In this inaugural post in our PPC How To series, I will start with the reason behind providing PPC How To instructions when our primary business is having clients hire us to setup and manage their PPC accounts. Some might say we are giving away the farm. As I tell many of our clients, you should blog about what you known and we know PPC. I will blog about beginner and expert topics and welcome any input on questions to answer… just use our contact us form.

Adam and I been investing a significant amount of resources in building our own PPC Management tools with short-terms plans to release a self-service PPC Management tool. Our plan is to couple the tool with PPC How To video and text content to give our clients the information they need to build and manage successful PPC Campaigns.

One of the first PPC How To issues we work with is how to the search engine campaign structure features. When new clients come to us one of the first issues we work on is aligning the campaign structure with the goals of their PPC campaign.

So, what is campaign structure? All of the engines have adopted the same general approach. Here is quick overview of the structure they provide:

  • Account – this is the highest level of the campaign structure and typically holds the information about your business and the billing instructions. If you are using an agency, they may run your search accounts through their account or you can open your own.
    • Campaign – The campaign is the next highest level and is the only structure that lets you allocate budget within an account. You cannot tell Google/Yahoo/MSN that you want to spent $100 on a certain keyword rather you must put that keyword or a group of keywords into a campaign and assign budget. In our experience, controlling budget and measuring return is one of the most important uses of campaign when building an account.
      • Adgroup – Adgroups are the lowest level of the hierarchy but hold all of the keywords and ad creative (text / display / mobile). Adgroups are most important because they allow us to closely match the ad creative to the keyword.

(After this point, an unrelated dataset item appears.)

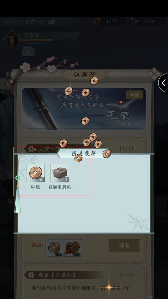Click the weather cloud icon beside the date
The height and width of the screenshot is (299, 168).
coord(52,21)
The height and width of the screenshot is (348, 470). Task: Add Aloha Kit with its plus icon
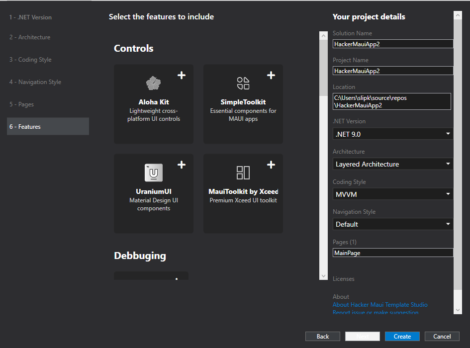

Now that we have established the hierarchy, now we’ll review the PPC How To issues that we run into most often:

  • PPC How To Issue: Only Using 1 Campaign – for the simplest campaigns you may only need one campaign, but almost every campaign we have reviewed would be more efficient if they used campaigns to allocate their budget more efficiently. Let’s take the simplest example, Branded Terms vs Category Terms. I always recommend that clients keep their branded terms in its own campaign so that they can more precisely control budget and measure return on different terms. I’ve seen too many campaigns that look great when everything is together only to find out that many of the keywords are dragging down the average.
  • PPC How To Issue: Only Using 1 AdGroup – if a client is only using one campaign, they are most likely only using 1 AdGroup as well. Why? Well Google (and Yahoo / MSN) want to make it easy to setup an account so their account setup wizards try to keep things simple. They accomplish the goal of simplifying sign-up but it isn’t the best way to run a PPC campaign. Most campaigns cover several different themes and offers. Ideally, you will want targeted ads for each of these groups.
  • PPC How To Issue: Mixing Head Terms and Tail Terms – most campaigns will naturally evolve in a way that you’ll get about 80% of your success from 20% of your terms. Those 20% of your terms are the head terms. I recommend that you pay special attention to them and consider how to use campaigns and AdGroups to structure your campaign such that you control your budget and measure your return.

It is impossible to cover all of the ways to use campaign structure. Our clients use campaign structure to solve geographic service areas, hours of operation, internal budget allocation and many other issues. You can sign-up for our newsletter if you’d like to receive upcoming additions to the PPC How To series. Or, if you’d like us to review your campaign structure and provide actionable recommendations, sign-up for a FREE 30 Day Trial.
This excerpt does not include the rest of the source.